Photo above from here.
While, interesting and I intend to keep reading, I have a problem already with her second post (and she’s not the first one to say this either) but she writes “A view that put a premium on alabaster skin, long straight hair, fine features and stick thin physiques. I wanted to wear my hair natural and embrace my own, unique identity. ”
It’s not just African American women who feel this. It’s EVERY women in American who isn’t that. I have curly hair and I’ve grown to accept it (haven’t fully embraced it yet but I’m getting there) but there are days when I hated it and I tried to keep my hair as straight as possible. Whats the difference? I’m “technically” white (I hate this term though so lets not go there ;)). While I get her point, I get annoyed that she assumes that white women don’t have cultural identities to struggle with.
Dear Katrina,
I was alerted to this blog because of the appearance of my name. I am happy to have found it as I would have not seen your response. Let me first start by saying that I absolutely agree with you and I am sorry you were annoyed by my choice of wording. EVERY WOMAN in the world has to struggle with identity issues. If it’s not, “10 Days To A Thinner You” it’s “Look Younger With Theses 10 Steps.” My blog is about my experience and what I felt as a woman of color in the ballet world. I cannot speak for anyone else. I wanted a place to share my feelings and open a conversation. I think the one you have started is extremely interesting. I think you are not the only one who feels this way, but you had the courage to say it.
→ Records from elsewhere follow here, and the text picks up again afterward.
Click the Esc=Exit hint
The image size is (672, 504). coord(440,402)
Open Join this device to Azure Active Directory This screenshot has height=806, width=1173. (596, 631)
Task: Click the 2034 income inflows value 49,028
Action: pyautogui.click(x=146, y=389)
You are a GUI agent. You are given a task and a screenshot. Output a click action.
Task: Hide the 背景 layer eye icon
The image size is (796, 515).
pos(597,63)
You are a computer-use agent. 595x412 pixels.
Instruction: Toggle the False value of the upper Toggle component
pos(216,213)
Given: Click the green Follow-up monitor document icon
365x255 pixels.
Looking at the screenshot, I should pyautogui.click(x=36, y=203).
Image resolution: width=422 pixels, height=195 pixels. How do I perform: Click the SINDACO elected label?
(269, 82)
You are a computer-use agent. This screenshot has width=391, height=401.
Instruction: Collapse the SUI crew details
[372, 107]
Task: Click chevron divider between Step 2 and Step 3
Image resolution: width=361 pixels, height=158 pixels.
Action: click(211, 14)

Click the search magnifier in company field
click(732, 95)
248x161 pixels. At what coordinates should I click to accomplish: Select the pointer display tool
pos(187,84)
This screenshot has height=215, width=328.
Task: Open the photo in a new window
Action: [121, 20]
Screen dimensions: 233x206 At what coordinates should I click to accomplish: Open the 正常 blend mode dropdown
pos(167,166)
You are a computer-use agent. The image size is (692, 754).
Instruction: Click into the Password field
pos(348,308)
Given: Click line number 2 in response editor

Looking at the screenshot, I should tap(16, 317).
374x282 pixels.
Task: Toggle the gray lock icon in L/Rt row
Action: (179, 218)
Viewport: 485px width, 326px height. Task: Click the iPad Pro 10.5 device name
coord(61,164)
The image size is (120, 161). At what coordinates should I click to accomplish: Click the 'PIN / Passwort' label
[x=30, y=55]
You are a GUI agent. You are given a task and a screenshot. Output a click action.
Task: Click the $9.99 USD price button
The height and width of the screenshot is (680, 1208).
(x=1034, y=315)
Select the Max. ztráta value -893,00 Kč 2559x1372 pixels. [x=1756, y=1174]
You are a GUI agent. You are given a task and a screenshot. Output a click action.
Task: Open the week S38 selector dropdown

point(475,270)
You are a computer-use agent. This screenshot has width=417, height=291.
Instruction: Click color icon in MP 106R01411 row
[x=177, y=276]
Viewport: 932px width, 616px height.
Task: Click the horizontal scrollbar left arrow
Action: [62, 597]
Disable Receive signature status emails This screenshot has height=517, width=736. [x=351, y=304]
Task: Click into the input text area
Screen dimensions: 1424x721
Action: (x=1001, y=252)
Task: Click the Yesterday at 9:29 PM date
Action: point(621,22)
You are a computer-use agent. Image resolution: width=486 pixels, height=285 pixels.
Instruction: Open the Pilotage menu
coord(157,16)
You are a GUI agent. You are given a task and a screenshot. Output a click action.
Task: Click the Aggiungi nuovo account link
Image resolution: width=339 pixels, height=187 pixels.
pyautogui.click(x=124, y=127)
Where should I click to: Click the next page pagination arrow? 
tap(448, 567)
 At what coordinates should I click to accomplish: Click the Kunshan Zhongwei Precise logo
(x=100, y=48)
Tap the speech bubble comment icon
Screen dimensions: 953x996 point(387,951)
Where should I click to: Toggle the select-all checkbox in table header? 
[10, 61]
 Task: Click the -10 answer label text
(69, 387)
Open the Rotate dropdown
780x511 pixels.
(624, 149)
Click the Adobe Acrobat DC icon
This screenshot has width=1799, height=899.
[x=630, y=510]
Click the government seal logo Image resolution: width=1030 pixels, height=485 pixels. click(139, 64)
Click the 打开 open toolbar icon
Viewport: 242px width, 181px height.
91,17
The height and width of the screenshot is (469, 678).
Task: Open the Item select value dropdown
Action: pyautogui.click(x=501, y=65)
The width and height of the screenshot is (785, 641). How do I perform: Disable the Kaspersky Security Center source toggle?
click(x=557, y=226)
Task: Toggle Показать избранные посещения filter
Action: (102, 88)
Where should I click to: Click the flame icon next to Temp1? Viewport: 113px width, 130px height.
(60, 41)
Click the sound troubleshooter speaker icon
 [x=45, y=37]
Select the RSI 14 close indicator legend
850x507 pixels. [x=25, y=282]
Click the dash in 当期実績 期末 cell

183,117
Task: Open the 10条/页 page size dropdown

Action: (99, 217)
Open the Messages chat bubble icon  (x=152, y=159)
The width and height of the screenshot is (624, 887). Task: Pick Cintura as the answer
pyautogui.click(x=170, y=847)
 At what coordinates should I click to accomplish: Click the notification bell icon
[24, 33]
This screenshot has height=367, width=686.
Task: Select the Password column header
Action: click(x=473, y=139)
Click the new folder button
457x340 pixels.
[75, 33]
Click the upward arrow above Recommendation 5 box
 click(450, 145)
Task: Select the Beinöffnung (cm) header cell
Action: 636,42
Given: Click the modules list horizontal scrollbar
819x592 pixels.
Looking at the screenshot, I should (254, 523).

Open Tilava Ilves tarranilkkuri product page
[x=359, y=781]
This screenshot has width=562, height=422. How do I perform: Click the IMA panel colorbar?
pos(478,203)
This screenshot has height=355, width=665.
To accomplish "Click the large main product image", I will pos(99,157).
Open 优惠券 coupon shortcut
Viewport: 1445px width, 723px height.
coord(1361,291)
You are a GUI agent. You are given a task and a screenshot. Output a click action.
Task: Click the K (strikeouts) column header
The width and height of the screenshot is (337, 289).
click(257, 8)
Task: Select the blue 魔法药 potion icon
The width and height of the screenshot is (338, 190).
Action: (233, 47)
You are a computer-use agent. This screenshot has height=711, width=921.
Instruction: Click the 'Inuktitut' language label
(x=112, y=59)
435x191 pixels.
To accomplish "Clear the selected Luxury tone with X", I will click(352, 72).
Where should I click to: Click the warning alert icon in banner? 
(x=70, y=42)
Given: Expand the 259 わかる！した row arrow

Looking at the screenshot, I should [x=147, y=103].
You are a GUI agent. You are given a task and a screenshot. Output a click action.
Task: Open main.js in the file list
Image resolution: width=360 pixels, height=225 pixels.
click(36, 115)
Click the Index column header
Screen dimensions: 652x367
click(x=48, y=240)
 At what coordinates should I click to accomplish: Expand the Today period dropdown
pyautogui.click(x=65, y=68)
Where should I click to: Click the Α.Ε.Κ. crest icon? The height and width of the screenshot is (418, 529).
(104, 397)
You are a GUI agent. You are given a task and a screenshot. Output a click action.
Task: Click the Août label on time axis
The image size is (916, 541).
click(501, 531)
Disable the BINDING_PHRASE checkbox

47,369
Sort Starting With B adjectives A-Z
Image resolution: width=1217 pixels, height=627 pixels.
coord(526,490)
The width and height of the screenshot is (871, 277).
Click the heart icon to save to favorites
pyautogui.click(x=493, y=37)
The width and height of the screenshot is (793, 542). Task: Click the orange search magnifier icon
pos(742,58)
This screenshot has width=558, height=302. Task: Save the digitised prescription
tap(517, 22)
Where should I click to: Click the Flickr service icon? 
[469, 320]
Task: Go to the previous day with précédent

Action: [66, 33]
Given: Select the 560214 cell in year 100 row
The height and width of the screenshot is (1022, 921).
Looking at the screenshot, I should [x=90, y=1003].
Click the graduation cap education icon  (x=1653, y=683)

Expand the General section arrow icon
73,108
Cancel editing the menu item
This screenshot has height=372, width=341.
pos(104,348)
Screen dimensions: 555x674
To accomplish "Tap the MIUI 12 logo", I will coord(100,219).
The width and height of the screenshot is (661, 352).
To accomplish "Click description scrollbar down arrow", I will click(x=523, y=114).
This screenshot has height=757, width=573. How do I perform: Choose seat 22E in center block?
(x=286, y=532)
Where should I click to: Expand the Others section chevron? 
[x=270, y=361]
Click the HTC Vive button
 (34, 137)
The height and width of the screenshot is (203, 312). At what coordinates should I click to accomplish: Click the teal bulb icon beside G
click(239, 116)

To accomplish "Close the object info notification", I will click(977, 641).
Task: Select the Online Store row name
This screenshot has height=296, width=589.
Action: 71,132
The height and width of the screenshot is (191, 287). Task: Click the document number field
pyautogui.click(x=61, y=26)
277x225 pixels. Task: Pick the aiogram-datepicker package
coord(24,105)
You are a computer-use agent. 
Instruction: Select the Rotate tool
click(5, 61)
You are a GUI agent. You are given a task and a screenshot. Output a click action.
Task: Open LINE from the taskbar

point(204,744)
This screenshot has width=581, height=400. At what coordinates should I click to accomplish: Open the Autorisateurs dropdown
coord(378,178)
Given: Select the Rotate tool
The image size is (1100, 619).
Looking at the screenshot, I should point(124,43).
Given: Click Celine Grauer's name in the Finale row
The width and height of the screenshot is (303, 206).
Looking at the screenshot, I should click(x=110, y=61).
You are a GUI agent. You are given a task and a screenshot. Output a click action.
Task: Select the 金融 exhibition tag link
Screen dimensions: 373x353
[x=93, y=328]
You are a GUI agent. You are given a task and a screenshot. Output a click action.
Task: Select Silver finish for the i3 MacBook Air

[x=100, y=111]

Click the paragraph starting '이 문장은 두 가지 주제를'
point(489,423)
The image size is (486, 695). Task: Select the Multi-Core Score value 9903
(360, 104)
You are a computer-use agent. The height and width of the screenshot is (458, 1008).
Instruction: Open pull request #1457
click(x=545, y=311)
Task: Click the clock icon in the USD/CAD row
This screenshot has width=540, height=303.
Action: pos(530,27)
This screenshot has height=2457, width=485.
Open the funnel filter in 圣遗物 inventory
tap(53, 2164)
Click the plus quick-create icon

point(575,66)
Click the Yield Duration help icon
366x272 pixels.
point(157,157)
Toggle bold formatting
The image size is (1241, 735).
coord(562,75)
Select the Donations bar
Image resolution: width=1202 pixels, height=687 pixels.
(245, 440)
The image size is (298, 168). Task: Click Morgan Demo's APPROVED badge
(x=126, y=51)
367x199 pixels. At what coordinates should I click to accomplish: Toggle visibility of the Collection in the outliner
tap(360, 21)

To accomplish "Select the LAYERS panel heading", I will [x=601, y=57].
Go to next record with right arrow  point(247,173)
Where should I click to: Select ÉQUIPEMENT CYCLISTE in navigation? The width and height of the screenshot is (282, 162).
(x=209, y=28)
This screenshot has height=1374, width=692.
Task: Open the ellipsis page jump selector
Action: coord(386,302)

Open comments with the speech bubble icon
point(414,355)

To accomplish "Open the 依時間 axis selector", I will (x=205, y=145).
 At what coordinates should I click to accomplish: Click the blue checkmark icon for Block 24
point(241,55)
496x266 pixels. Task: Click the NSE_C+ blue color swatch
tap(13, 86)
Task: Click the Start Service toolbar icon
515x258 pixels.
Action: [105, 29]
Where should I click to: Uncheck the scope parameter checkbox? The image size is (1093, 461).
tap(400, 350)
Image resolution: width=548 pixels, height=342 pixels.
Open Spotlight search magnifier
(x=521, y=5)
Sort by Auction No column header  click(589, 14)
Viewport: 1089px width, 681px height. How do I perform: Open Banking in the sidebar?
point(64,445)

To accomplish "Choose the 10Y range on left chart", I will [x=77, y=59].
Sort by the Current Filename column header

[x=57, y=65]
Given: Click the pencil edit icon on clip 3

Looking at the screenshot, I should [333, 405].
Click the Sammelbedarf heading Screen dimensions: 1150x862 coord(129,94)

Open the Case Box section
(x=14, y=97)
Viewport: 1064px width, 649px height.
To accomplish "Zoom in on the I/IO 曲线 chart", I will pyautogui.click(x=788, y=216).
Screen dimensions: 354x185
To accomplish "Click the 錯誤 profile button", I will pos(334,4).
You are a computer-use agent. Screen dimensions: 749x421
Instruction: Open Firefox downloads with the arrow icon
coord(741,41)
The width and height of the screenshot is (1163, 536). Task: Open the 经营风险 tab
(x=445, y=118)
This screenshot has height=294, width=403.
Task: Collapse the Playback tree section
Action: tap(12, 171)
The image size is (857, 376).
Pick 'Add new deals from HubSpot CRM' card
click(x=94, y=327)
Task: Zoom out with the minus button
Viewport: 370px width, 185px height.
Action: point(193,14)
I applaud that.
I think instead of focusing on our differences we should focus on what brings us together. I think this is a completely different discussion on how the image of beauty in general is completely distorted, which bring women of any race to struggle to with personal identity. I began my blog because of the constant emails I would receive from dancers of color seeking advice and sharing with me stories of struggle. I wanted them to know that they were not alone.
Thank you so much for commenting here, Ms. Ash! I love your new blog (as well as your dancing, of course) and think it’s going to be so helpful to many people.